» Direction
Render the listing as a numbered list, starting at the line that has "The height and" and ending after the line that has "[x=364, y=31]". Skip blank lines and leave out the pictures.

» Given data
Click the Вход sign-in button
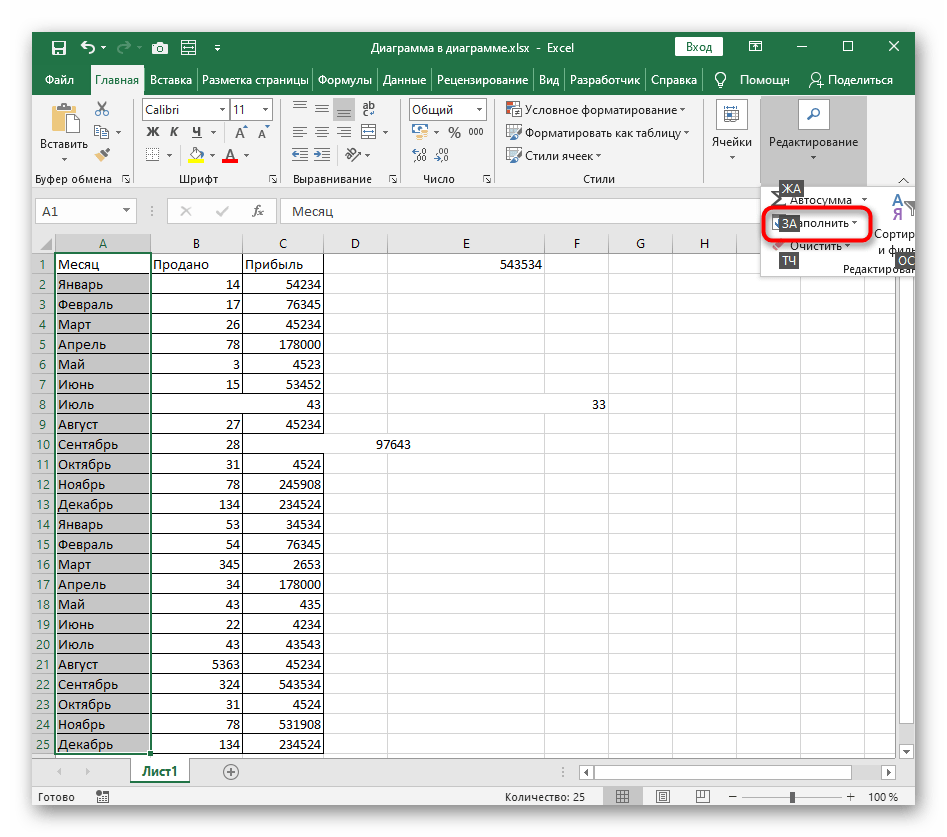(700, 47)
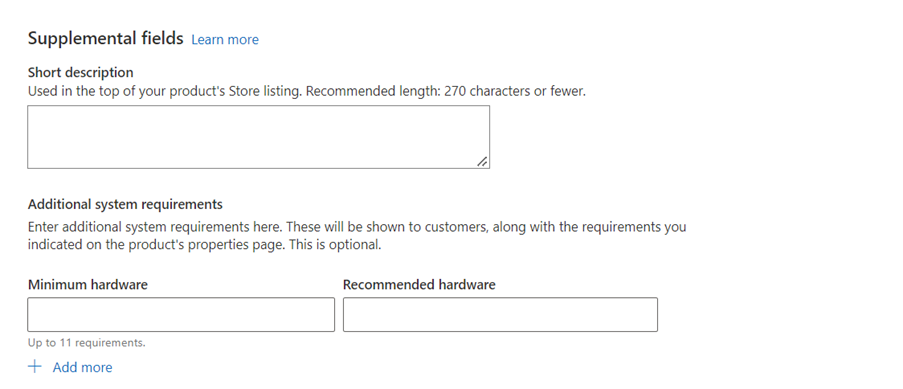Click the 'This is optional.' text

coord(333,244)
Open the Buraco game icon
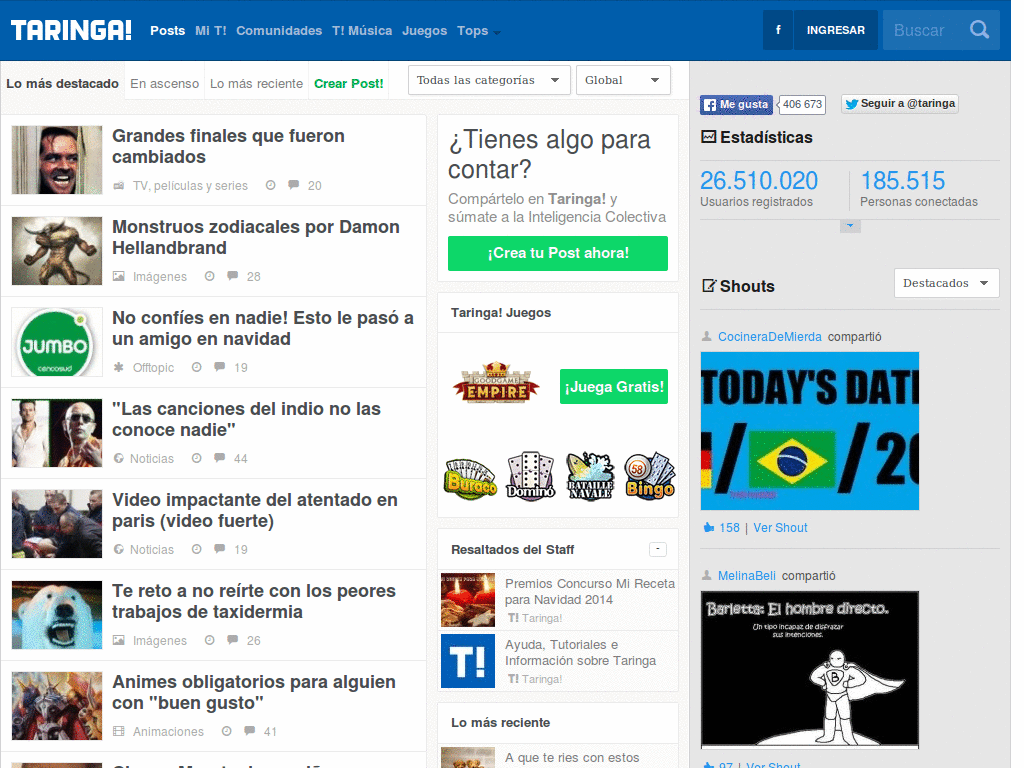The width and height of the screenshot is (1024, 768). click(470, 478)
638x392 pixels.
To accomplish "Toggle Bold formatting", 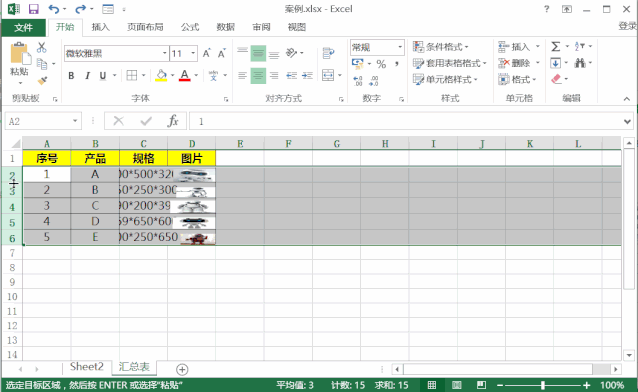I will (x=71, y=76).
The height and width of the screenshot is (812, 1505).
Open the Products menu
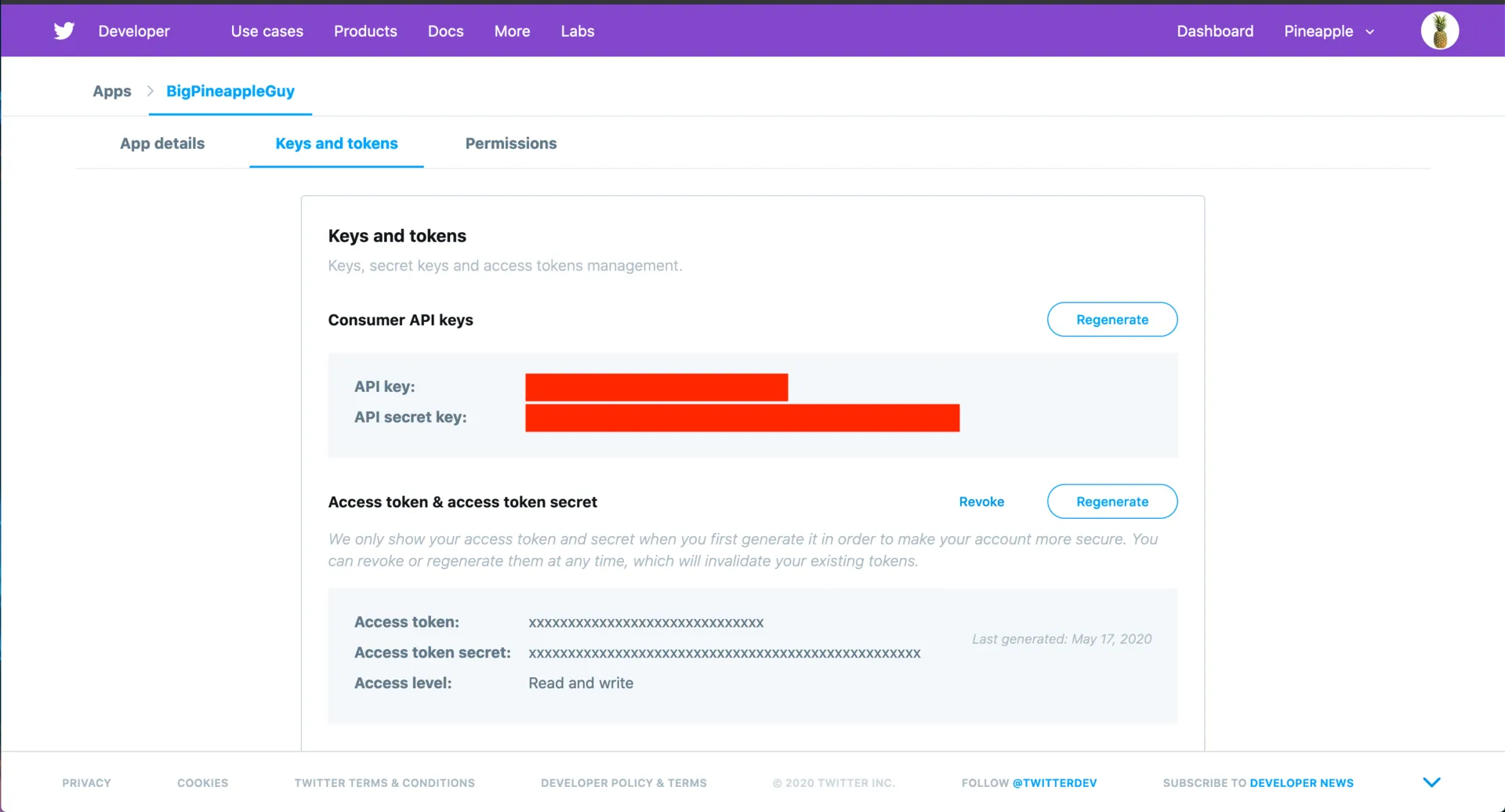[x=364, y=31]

==

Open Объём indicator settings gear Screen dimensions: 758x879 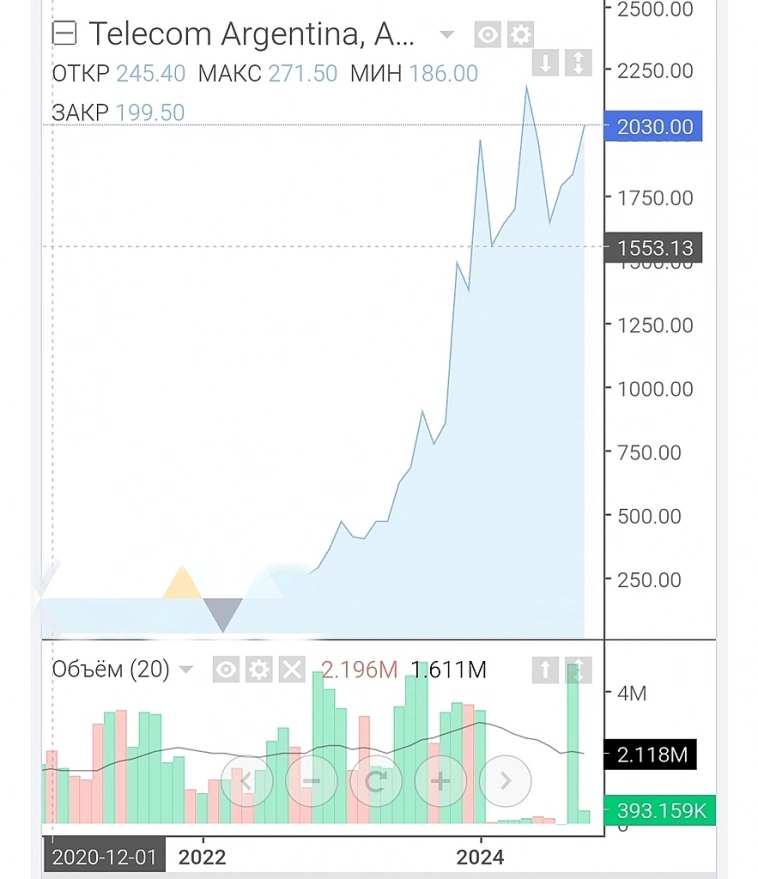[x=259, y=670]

» Answer to this problem
1. The height and width of the screenshot is (812, 1505).
2. Open the Products menu
3. [x=364, y=31]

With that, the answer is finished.